Answered What tile size to use when extent is not a multiple of 32 or 64?

  • Thursday, August 16, 2012 2:48 AM
     
     

    Hi,

    I came across a post at http://blogs.msdn.com/b/nativeconcurrency/archive/2012/03/26/warp-or-wavefront-of-gpu-threads.aspx. In that post, it was recommended the tile size to be a multiple of 32 or 64. But what if I have a 100 x 100 matrix? It could not be divided to a tile size that’s a multiple of 32 or 64. What tile size will you recommend in this case, and why?

    I used the Dump statistics to Output Window button on GPU Threads window to see what tile size C++ AMP chooses for simple mode. It’s 16 x 16 x 1. So my second question is how 100 x 100 fits into this tile size?

    Thanks/Allen

All Replies

  • Thursday, August 16, 2012 6:04 PM
     
     Answered

    Hi Allen,

    For the simple model, C++ AMP compiler/runtime handles the tiling underlying. Enough tiles will be launched to cover the number of threads requested (via "extent" passed to parallel_for_each). There might be some threads unused, but it's not transparent to user.
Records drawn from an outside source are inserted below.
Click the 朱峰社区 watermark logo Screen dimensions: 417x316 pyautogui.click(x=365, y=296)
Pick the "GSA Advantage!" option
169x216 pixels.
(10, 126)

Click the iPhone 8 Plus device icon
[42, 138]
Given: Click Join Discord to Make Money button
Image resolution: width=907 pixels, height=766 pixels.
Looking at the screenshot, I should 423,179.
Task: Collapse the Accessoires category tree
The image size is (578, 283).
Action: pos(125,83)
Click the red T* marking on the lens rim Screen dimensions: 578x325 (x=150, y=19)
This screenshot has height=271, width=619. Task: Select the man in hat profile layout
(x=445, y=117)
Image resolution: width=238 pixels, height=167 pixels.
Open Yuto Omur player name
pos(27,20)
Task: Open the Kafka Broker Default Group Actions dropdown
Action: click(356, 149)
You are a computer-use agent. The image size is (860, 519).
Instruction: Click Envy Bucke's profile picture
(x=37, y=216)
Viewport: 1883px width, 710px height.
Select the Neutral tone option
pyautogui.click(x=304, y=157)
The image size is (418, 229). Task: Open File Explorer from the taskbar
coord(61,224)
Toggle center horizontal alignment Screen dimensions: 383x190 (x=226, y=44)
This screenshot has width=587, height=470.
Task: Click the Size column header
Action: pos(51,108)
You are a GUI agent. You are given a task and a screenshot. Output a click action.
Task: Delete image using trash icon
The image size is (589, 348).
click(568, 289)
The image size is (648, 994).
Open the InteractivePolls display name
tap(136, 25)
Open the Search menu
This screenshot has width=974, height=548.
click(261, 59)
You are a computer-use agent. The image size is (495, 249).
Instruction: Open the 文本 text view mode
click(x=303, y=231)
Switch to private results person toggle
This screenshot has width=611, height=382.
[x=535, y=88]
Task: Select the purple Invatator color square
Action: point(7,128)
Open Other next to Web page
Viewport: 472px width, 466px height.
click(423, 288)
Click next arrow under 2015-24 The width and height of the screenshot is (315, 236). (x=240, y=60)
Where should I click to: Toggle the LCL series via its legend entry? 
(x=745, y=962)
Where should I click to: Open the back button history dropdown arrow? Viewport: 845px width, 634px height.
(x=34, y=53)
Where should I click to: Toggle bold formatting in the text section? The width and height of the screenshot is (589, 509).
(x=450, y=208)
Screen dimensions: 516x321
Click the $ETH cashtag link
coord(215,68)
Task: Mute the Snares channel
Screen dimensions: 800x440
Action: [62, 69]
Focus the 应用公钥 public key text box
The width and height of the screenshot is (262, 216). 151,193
    If user wants to explicitly control the tiling, one choose the tiled parallel_for_each. As you found, it's recommended to use tile whose size is a multiple of the size of warp/wavefront. Otherwise, there would be some warp/wavefront not fully utilized, thus you loss performance.  If your original data size cannot be divided into the size of the tile, we have a blog post talking about this issue, basically you can Pad orTruncate  the extent (if you cannot make sure your data is divisble).  I think you will see that this is a trade-off that the application developer needs to make -- are you OK with under-utilized warp/wavefront (note you will have such warp/wavefront within every tile, so I personally think this should not be preferred.)?  Are you OK with some threads doing nothing (Pad),  or some threads doing extra (truncate)?  What's your typical problem size (since the size may decide which approach is more effecitve)? Such decision should be driven by the experiments and performance measurements.   Please read these blog posts.

    Thanks,

    Weirong

  • Friday, August 17, 2012 1:50 AM
     
     

    Hi Weirong,

    The post you recommended talks about extent must be divisible by tile size. Now that I have a 100 x 100 matrix, a tile size of 10 x 10 meets the requirement. So my question is what will happen if I choose 10 x 10 as the tile size?

    Thanks/Allen

  • Friday, August 17, 2012 5:15 AM
     
     

    Hi Yonglun,

    If your extent is 100 x 100, and you choose 10 x 10 tile size, you got 10 x 10 tiles, each with 10 x 10 threads. Correctness wise, there is no problem. Performance wise, you need to consider the trade-off that are mentioned in my previous response. Also, I assume 100 x 100 is just a number you come up for asking the question. It does not represent the real problem size.  Otherwise, 100 x 100 could be too small to gain benefits on shipping the computation to GPU. 

    Thanks,

    Weirong


  • Friday, August 17, 2012 9:51 AM
     
     
    Thanks Weirong. And yes 100 x 100 is what I came up for asking how C++ AMP work under the hook on managing tiling.